Though the longitudinal dispersivities for the shortest and furthest wells found similarity between the Carrier and Smalley Piper sites, the wells in between these wells had dispersivities that were counter-intuitive to the concept of increasing dispersivity with increasing distance. Because the concentration trends fit relatively close to observed data and depending on the choice of empirical equation, alternative dispersivities would seem to not deviate much from what resulted in this study. Additionally, transverse horizontal and vertical dispersivity values obtained from this study vary by one order of magnitude for both sites and do not exhibit a scale dependency, thereby deviating from the common practice of the heuristic relationship where transverse horizontal is typically 0.1 and transverse vertical is 0.01 times the longitudinal dispersivity. Recent studies by [
75] compiled and compared existing reliable estimates of transverse dispersivity to be site-specific and showed a variation of three orders of magnitude with no apparent scale dependency.
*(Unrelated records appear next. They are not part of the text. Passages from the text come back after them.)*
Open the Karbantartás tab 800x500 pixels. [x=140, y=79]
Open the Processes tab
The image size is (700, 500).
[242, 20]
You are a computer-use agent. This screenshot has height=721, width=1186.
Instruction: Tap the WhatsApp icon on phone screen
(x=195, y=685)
The analysis revealed that the concentration time series at observation wells generated by the model were more sensitive to source characterization (location and initial concentration). The Smalley Piper site showed a relatively better match between the two sites in concentrations and subsequent determination of longitudinal dispersivity compared to the Carrier site. One reason was that Smalley Piper had a single source, whereas Carrier had three, two of which, the 1979 spill and unlined lagoon, had questionable data quality. Additionally, a factor not considered were reactions that would only reduce simulated concentrations, which, all other factors remaining the same, would require lower dispersivities to keep the peaks, shown in
Figure 5 and
Figure 6, from declining below the observed concentrations. There was no additional data to suggest reactions to TCE and Cr (VI) were occurring.
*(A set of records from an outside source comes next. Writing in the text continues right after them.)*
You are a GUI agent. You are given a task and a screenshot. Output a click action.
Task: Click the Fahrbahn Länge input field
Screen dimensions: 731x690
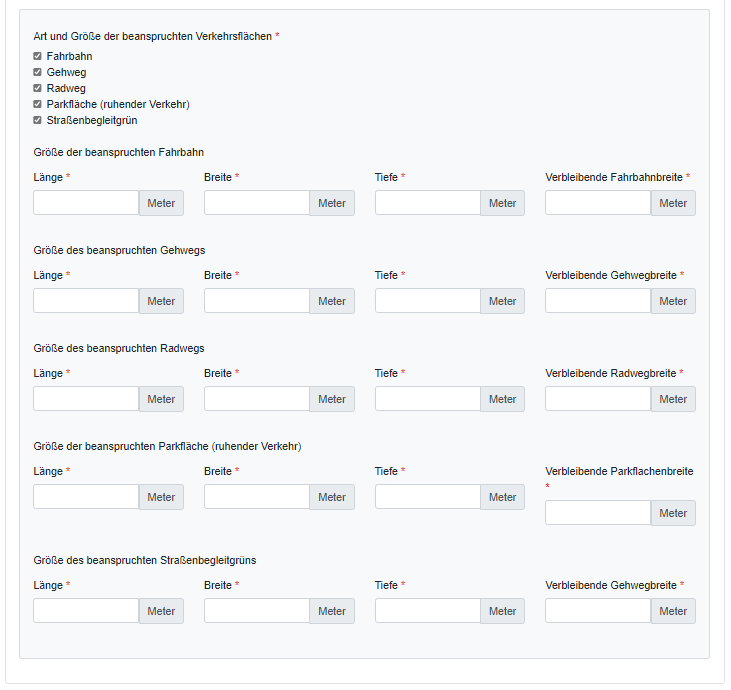pyautogui.click(x=86, y=203)
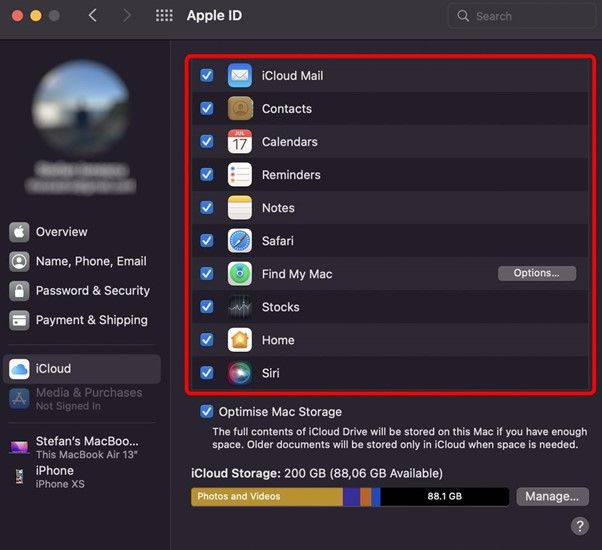The width and height of the screenshot is (602, 550).
Task: Click the Safari compass icon
Action: tap(239, 241)
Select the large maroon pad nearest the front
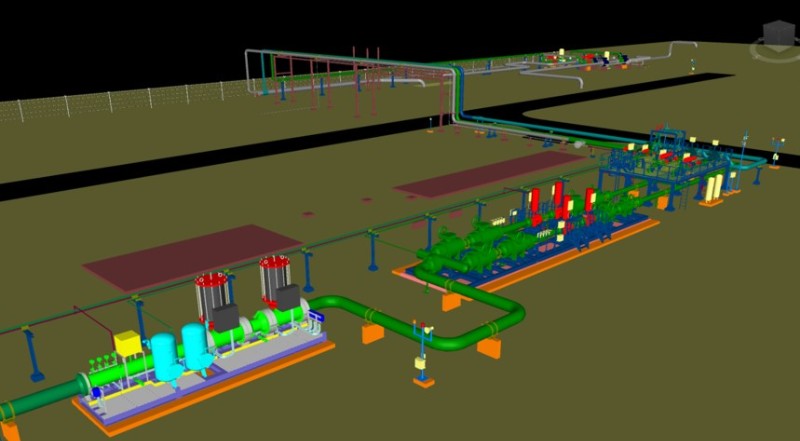Viewport: 800px width, 441px height. coord(192,257)
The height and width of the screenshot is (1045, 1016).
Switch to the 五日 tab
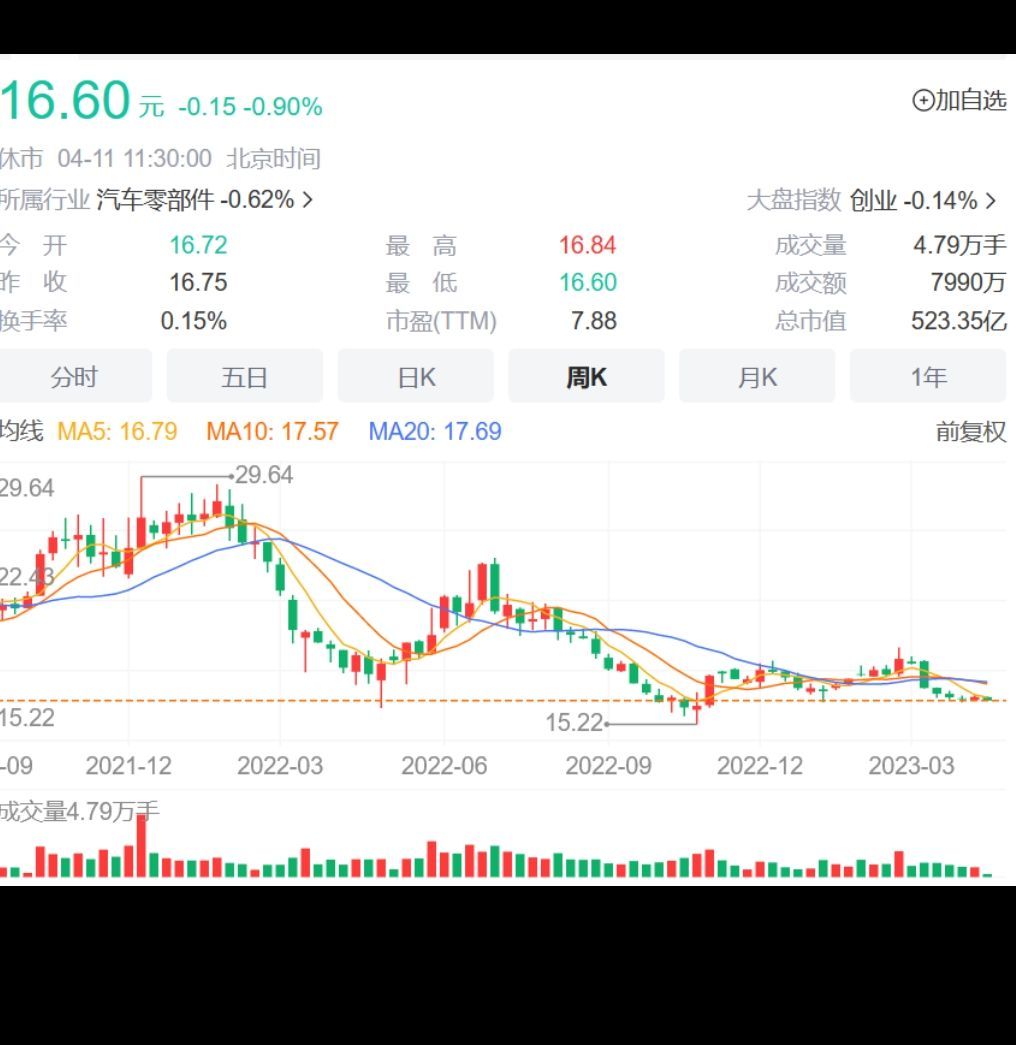[244, 377]
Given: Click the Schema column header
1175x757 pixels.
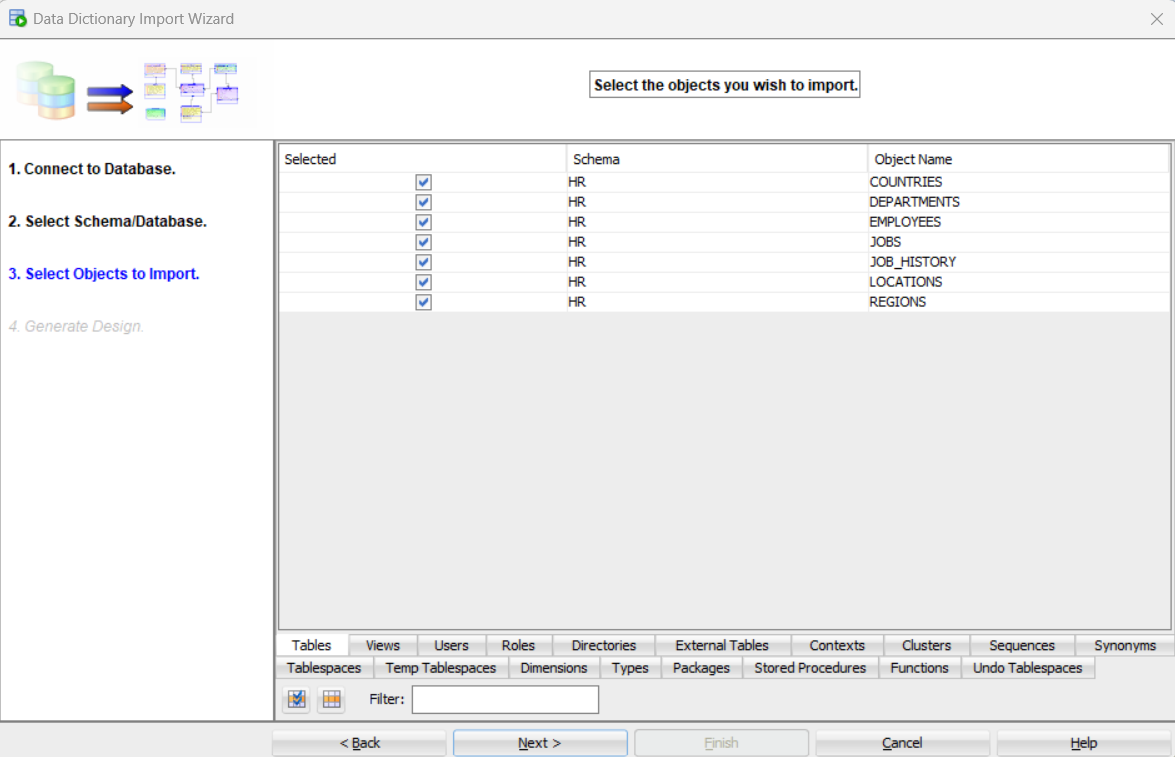Looking at the screenshot, I should tap(716, 159).
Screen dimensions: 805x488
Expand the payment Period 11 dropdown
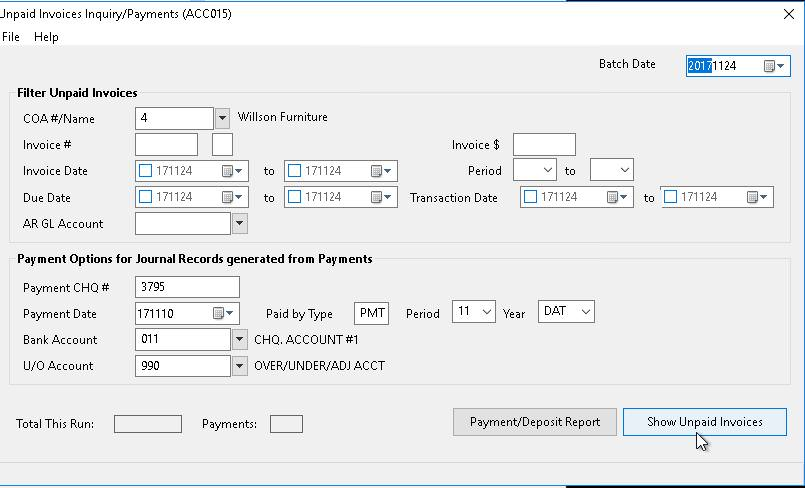click(x=473, y=311)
A generalized delineation of the TCE and Cr(VI) plumes was constructed by aggregating the separate MT3DMS model runs which used the dispersivity values shown in
Table 5 and
Table 6, respectively. The median concentration level per grid cell was used as the concentration and TCE and Cr(VI) plumes are depicted for layer 3 (upper Memphis aquifer). This is an illustrative example to show how each contaminant moved over time (i.e.,
Figure 7 represents last model transport time step). As shown, the plumes move in accordance with the groundwater gradient with elevated concentration signatures west of their respective sources.
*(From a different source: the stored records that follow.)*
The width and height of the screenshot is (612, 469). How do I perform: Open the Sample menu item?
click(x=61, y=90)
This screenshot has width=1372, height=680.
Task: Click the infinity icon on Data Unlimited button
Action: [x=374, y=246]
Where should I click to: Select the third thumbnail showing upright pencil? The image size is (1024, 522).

A final consideration for the possible reasons mid-distance wells favored higher longitudinal dispersivities was the distribution of hydraulic conductivity that may offer a preferential flowpath between the source and certain downstream wells. Investigation of cell-to-cell hydraulic conductivity for the Carrier site did not suggest such a flowpath where values ranged between 21.09 and 22.54 m/day. Following an eight-cell connectivity, cell-to-cell changes were no greater than 0.7 m/day with the majority less than 0.5 m/day. Similarly, hydraulic conductivities along the Smalley Piper flowpath were also nominal at 22.74 to 23.18 m/day with the largest cell-to-cell change at 0.33 m/day. Therefore, no preferential flow pathways existed. Additionally, if hydraulic conductivity can serve as a proxy for changes in porosity, the ranges of conductivity do not warrant a variable field of porosities, and any model-wide increase or decrease would only shift the entire concentration field rather than impact individual arrivals of contamination to a particular well.